● **WHAT TO PRODUCE**
Where does "computer" appear in the data? Return each line that holds it.

BEGIN STORED DATA

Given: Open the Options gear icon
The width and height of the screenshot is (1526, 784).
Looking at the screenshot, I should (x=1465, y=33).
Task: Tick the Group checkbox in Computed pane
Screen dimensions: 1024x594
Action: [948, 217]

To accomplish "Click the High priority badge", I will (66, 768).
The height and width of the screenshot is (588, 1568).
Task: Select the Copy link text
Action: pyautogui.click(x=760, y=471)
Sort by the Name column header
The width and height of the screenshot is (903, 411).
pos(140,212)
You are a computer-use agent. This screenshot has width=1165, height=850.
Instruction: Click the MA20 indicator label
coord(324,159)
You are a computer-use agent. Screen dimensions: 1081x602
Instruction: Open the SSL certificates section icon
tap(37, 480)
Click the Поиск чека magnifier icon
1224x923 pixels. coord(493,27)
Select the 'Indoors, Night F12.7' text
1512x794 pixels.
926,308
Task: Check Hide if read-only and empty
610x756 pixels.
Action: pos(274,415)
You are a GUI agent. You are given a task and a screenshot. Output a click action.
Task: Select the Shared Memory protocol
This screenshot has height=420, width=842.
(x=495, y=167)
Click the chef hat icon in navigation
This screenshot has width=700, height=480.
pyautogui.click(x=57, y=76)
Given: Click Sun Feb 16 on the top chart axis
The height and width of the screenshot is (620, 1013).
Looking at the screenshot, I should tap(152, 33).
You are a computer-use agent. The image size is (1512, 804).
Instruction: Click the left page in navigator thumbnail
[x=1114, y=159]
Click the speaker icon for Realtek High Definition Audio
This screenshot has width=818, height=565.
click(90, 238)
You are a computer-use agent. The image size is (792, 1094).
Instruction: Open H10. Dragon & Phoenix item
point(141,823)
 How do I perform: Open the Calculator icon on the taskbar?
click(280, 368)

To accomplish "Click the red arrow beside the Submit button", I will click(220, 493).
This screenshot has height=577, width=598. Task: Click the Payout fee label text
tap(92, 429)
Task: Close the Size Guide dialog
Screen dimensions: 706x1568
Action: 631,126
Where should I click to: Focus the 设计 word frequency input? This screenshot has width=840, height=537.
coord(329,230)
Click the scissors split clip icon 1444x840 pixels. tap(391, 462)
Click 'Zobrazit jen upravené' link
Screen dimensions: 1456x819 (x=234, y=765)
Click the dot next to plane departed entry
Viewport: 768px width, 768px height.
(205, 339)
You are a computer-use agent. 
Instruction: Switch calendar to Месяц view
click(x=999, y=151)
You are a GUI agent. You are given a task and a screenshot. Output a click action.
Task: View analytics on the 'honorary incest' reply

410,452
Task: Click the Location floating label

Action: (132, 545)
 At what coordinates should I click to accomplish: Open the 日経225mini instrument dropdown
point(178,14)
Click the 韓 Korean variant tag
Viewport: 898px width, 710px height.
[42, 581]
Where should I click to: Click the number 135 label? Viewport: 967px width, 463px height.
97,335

END STORED DATA

● **YOUR RESPONSE**
You are a computer-use agent. This screenshot has width=1165, height=850.
You are a computer-use agent. Screen dimensions: 1081x602
You are a computer-use agent. The image size is (1512, 804).
You are a computer-use agent. The image size is (792, 1094).
You are a computer-use agent. 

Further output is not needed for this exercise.